A group specialising in financial disputes has called on the corporate regulator to reopen all settlements for Commonwealth Bank planners where fraud has been proven or where they failed to investigate strong allegations of fraud.
The group, Financial Resolutions Australia, believes clients of the bank’s financial planning arm may have a claim against ASIC under the Scheme for Compensation for Detriment caused by Defective Administration (CDDA Scheme).
In a statement, it said losses caused by ASIC’s failure to act were ‘‘significant’’ and might affect thousands, many of them retirees.
The call for action follows revelations by me and colleague Chris Vedelago over recent weeks about a scandal inside the bank’s financial planning arm before and during the global financial crisis. The articles highlighted a flawed compliance structure that covered up serious transgressions, including instances of forgery, overcharging and the use of high-octane products without clients’ permission. Meanwhile, the regulator was asleep at the wheel despite receiving a detailed report from bank insiders.
The expose prompted Nationals senator John Williams to call for a Senate inquiry into ASIC.
What seems clear is that everyone turned a blind eye to what was going on. Compliance was known as the ‘‘business prevention unit’’ and planners who wrote the most business were treated like kings. According to emails and phone calls, it seems CBA wasn’t the only financial institution with issues. CBA is in the firing line because whistleblowers exposed what was going on. It raises serious questions about banks’ ownership of financial planners given the inherent conflict of interest.
For CBA, the fallout was the banning of seven planners, an enforceable undertaking that expires later this year and payment of $36.4 million in compensation to 725 clients.
It could be argued it got off lightly given the angst it caused so many who had put their faith in the bank.
The bank says it has reviewed all client files managed by planners including Don Nguyen and Ricky Gillespie. It says it engaged an independent consultant – agreed to by ASIC – for the review of files and the methodology used to compensate clients. They were offered ‘‘appropriate’’ compensation where it was deemed they received unsuitable advice.
CBA did this by reconstructing each portfolio, placing the client in an asset allocation they should have been given originally. They then ran the numbers, including refunds for service fees for inappropriate advice and reached a figure.
Most clients accepted the compensation offer, but some challenged it. Patricia Babbage is a case in point. Mrs Babbage saw her nest egg shrink from $200,000 in 2008 to $92,000 in June 2009 due to incorrect advice. She was initially offered $43,286 in compensation in August 2012, challenged the offer and received another offer of $67,092.
‘‘It was too hard to keep fighting,’’ she said. ‘‘But when I look at the miserable compensation I got and the huge profits the CBA makes each year, I ask how can this be?’’ She didn’t follow up with a formal complaint because she had to deal with cancer and was overwhelmed with what was going on.
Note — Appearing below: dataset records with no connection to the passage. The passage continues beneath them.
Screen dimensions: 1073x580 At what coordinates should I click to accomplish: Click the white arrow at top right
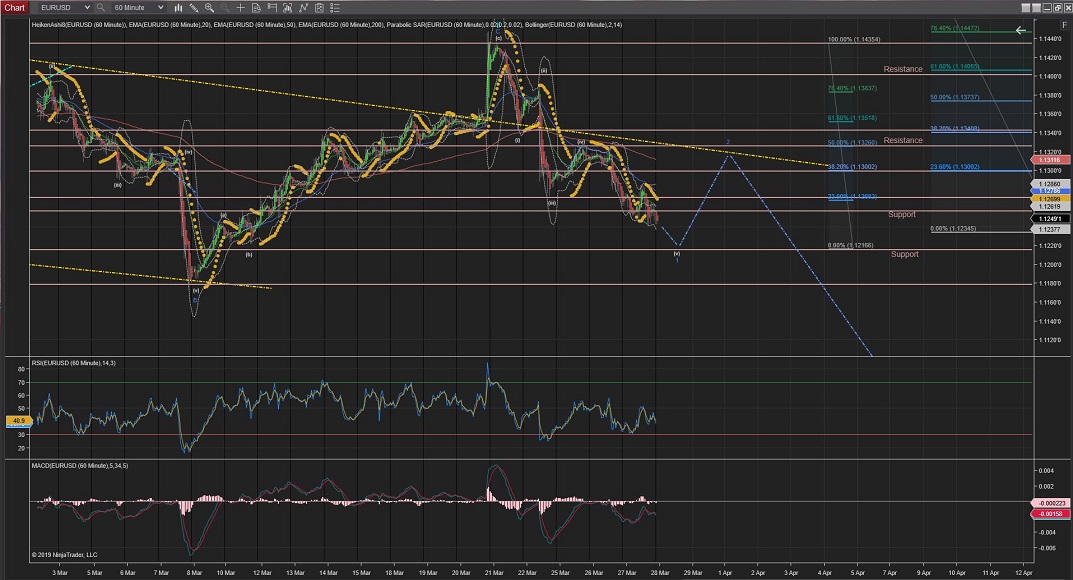(1020, 31)
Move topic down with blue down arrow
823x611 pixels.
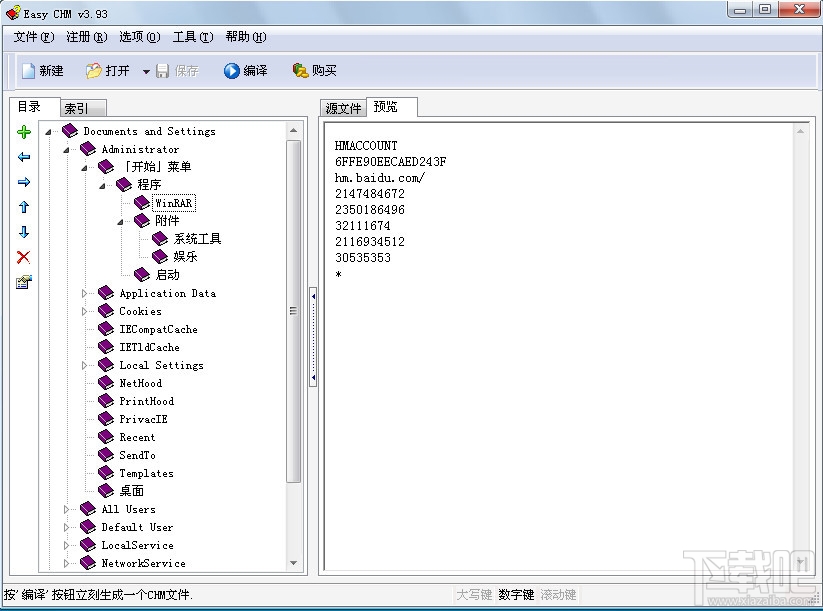(22, 232)
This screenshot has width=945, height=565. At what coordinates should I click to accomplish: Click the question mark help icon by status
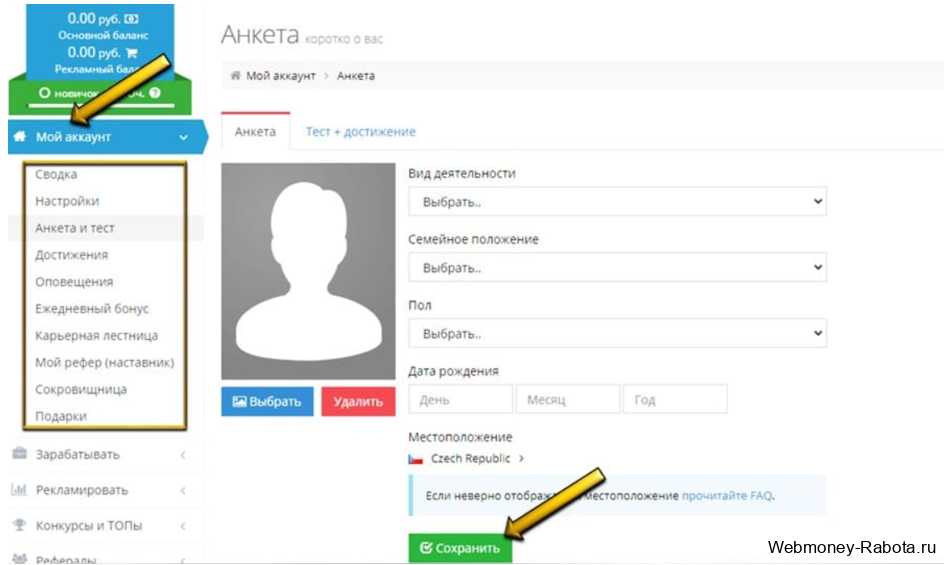click(x=155, y=92)
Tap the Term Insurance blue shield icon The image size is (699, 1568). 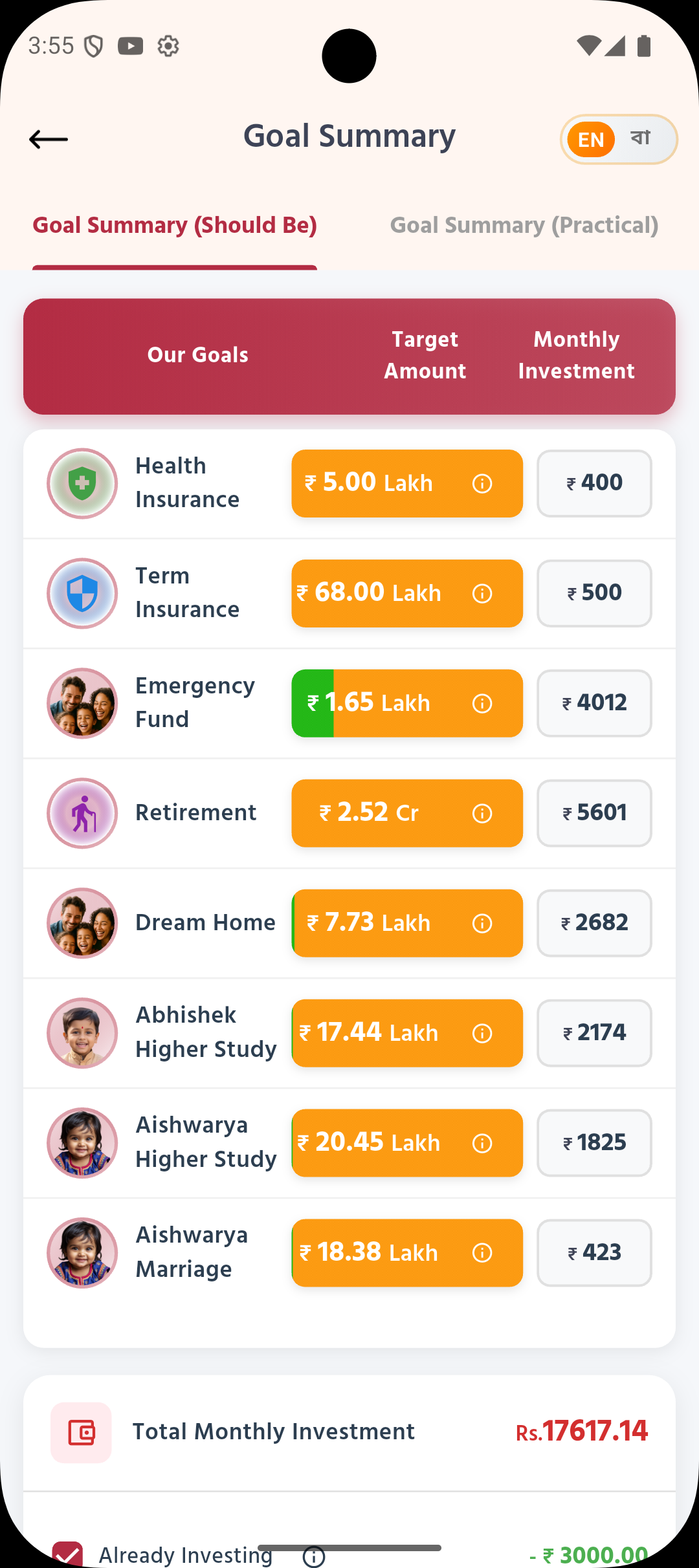pyautogui.click(x=82, y=594)
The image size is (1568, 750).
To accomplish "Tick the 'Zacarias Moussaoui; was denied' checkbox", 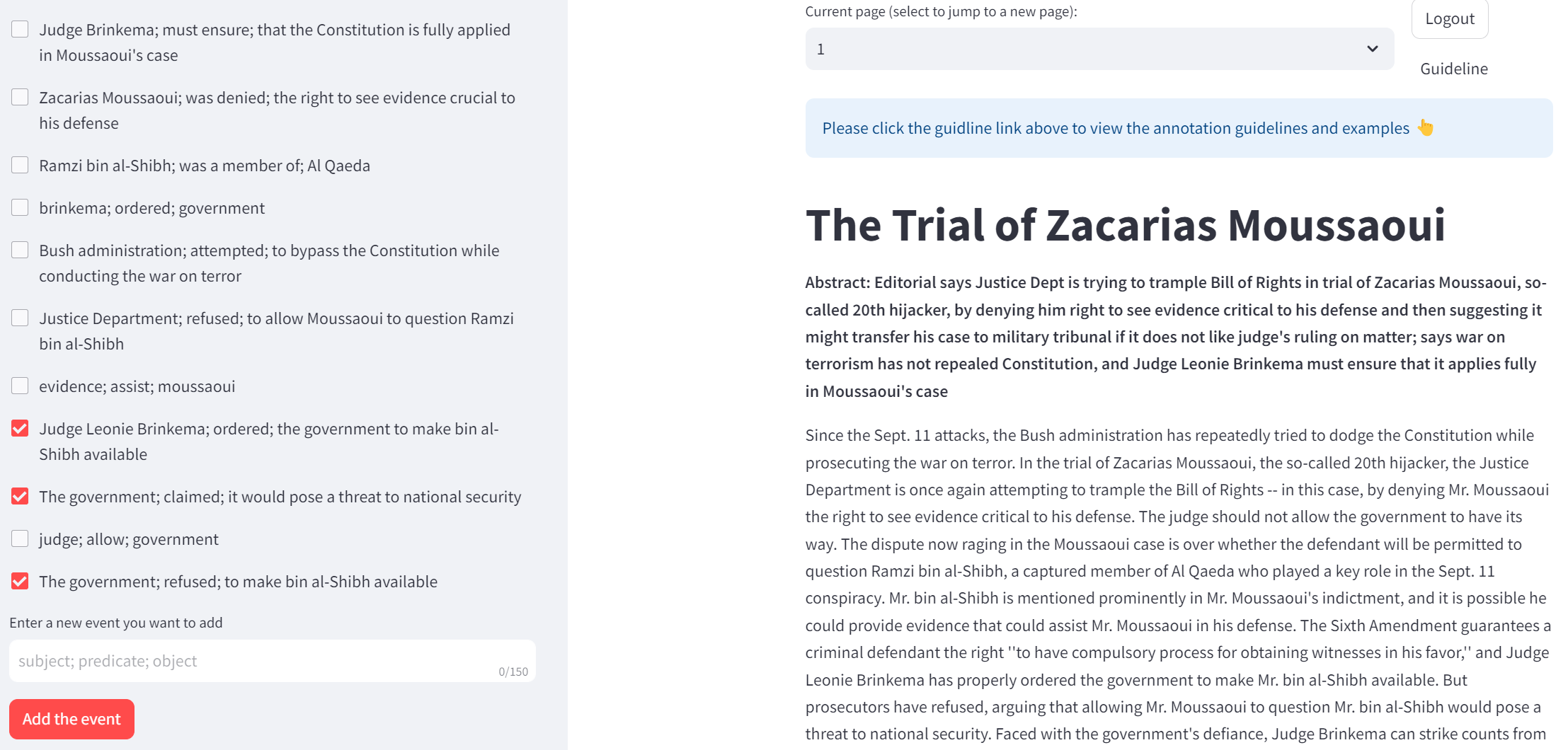I will [20, 98].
Jan Braund is another example where the bank initially offered $200,000 in 2010, but after being challenged by FRA it increased the offer to $331,000 early last year and then $880,000 last August.
‘‘Throughout this living nightmare, facing the prospect of destitution despite a lifetime of hard work by myself and my husband, I had to support and care for my late husband, Alan, who suffered from crippling vascular dementia, and who finally died on 30 April, 2012,’’ she wrote in a letter to the bank’s board in March this year.
According to FRA, which says it managed to get 50 per cent of its clients ‘‘significant’’ increased settlements, CBA’s compensation methodology has a number of flaws, including in cases where clients were ‘‘switched’’ from cash deposits into the Colonial Income Fund, which was later frozen for four years and has not provided a return. These clients aren’t compensated as they haven’t suffered any lost value. ‘‘However, there is an argument that they should have been placed in term deposits,’’ FRA says.